No Culpes a la Noche contains ten remixes of previously recorded songs. Several disc jockeys (DJs) who worked on the remixes include Hex Hector ("Cómo Es Posible Que a Mi Lado", "Será Que No Me Amas", and "Te Propongo Esta Noche"), Dario Gomez & Vlad Diaz ("Eres" and "Suave"), and Danny Saber ("Sol, Arena y Mar"). Danny Saber previously remixed three versions of "Sol, Arena y Mar" on the song's release in 1999. The Hex Hector remix of "Tu Imaginación" was originally released as a digital download for the special edition of Cómplices in 2009. The remix of "Será Que No Me Amas" was released as the lead promotional single from the album.

==Reception==
Writing a positive review for AllMusic, Dave Shim felt No Culpes a la Noche "marries the singer’s prodigious talent for song with bumping club grooves" and noted that "[w]hile the beats are far from cutting-edge, mining familiar Latin house and filter house styles from the late-‘90s, they’re largely unobtrusive and frame Miguel’s persuasive vocals nicely". Vida en el Valle critic Olivia Ruiz rated the disc three stars out of five complimenting "Suave" and "Será Que No Me Amas" as stand outs, but criticized the song selections as "not the best one" and lamented the exclusion of Luis Miguel's more popular hits like "La Incondicional". Overall, Ruiz stated it is "definitely ideal for your next party". Tommy Calle of the Los Angeles Times gave the record a negative review and regarded the tracks as "monotonous and difficult to differentiate between track to track". Gerardo González V, who also gave it an unfavorable review, remarked that the disc was "made with little ambition and a lot of laziness".

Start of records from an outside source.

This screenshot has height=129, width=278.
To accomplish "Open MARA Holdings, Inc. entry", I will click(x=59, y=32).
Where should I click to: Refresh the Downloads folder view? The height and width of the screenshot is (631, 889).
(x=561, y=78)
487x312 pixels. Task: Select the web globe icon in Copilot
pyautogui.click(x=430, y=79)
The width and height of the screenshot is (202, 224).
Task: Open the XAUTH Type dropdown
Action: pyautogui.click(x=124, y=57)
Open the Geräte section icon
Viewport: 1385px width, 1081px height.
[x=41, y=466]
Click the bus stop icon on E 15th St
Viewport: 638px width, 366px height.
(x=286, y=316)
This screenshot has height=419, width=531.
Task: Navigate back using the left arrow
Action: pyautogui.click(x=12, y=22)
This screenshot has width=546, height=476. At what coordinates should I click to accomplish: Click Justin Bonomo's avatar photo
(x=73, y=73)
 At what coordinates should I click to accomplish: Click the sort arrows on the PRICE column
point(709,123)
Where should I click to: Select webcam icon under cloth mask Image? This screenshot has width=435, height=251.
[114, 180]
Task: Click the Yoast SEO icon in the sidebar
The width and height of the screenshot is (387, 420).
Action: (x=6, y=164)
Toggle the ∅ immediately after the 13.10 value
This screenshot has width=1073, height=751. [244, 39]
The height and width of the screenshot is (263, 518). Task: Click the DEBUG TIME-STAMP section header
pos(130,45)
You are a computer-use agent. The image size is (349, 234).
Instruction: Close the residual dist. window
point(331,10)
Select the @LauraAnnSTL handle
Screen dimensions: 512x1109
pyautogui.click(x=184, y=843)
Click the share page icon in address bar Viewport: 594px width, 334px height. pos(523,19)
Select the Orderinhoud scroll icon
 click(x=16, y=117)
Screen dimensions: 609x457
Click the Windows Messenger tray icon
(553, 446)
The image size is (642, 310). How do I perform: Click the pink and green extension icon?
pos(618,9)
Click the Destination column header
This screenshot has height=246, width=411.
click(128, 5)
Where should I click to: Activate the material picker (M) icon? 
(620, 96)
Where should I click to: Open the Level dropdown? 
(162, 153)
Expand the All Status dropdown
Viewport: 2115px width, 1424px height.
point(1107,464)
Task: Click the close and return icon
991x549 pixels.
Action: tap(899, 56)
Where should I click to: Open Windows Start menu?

Commercially, it reached number three in Mexico where it was certified Platinum and Gold for shipping over 90,000 copies, while in Spain it peaked at number 11. In the US, it peaked at number 180 on the Billboard 200 chart as well as numbers ten, four, and two on the Billboard Dance/Electronic Albums, Top Latin Albums, and Latin Pop Albums charts, respectively. Within its first day of release, the album sold over 200,000 copies.

==Track listing==

| No. | Title | Writer(s) | Length |
|---|---|---|---|
| 1. | "Alguien Como Tú (Somebody in Your Life)" (ROCAsound Mix) | Diane Warren; Robbie Buchanan; Luis Angel Marquez; | 5:56 |
| 2. | "Cómo Es Posible Que a Mi Lado" (Hex Hector Mix) | Luis Miguel; Kiko Cibrian; Alejandro Asensi; | 4:43 |
| 3. | "Si Te Vas" (ROCAsound Mix) | Orlando Castro; Salvador Tercero; Cibrian; | 5:10 |
| 4. | "Eres" (Dario Gomez & Vlad Diaz Mix) | Luis Miguel; Edgar Cortázar; Salo Loyo; Francisco Loyo; | 5:14 |
| 5. | "Suave" (Dario Gomez & Vlad Diaz Mix) | Castro; Cibrian; | 5:16 |
| 6. | "Será Que No Me Amas" (Hex Hector Mix) | Mick Jackson; Elmar Krohn; Juan Carlos Calderón; | 4:42 |
| 7. | "Sol, Arena y Mar" (Danny Saber Club Mix) | Luis Miguel; F. Loyo; S. Loyo; Arturo Pérez; | 4:35 |
| 8. | "Vuelve" (Arena Mix) | Asensi; Cortázar; Luis Miguel; F. Loyo; | 4:14 |
| 9. | "Te Propongo Esta Noche" (Hex Hector Mix) | Luis Miguel; Calderón; Pérez; Asensi; | 6:12 |
| 10. | "Tu Imaginación" (Hex Hector Mix) | Manuel Alejandro; Pepe Dougan; Víctor Feijóo; | 7:53 |
| Total length: |  |  | 54:10 |

== Charts ==

===Weekly charts===

Chart performance for No Culpes a la Noche
| Chart (2009) | Peak position |
|---|---|
| Argentine Albums (CAPIF) | 1 |
| Chilean Albums (IFPI) | 1 |
| Mexican Albums (Top 100 Mexico) | 3 |
| Spanish Albums (PROMUSICAE) | 11 |
| US Billboard 200 | 180 |
| US Top Dance Albums (Billboard) | 10 |
| US Top Latin Albums (Billboard) | 4 |
| US Latin Pop Albums (Billboard) | 2 |

===Year-end charts===

2009 year-end chart performance for No Culpes a la Noche
| Chart (2009) | Position |
|---|---|
| Mexico (Top 100 AMPROFON) | 33 |

==Certifications and sales==

| Region | Certification | Certified units/sales |
| Mexico (AMPROFON) | Platinum+Gold | 90,000^{^} |
| United States First-week sales | — | 3,000 |
Summaries
| Worldwide First-day sales | — | 200,000 |
^{^} Shipments figures based on certification alone.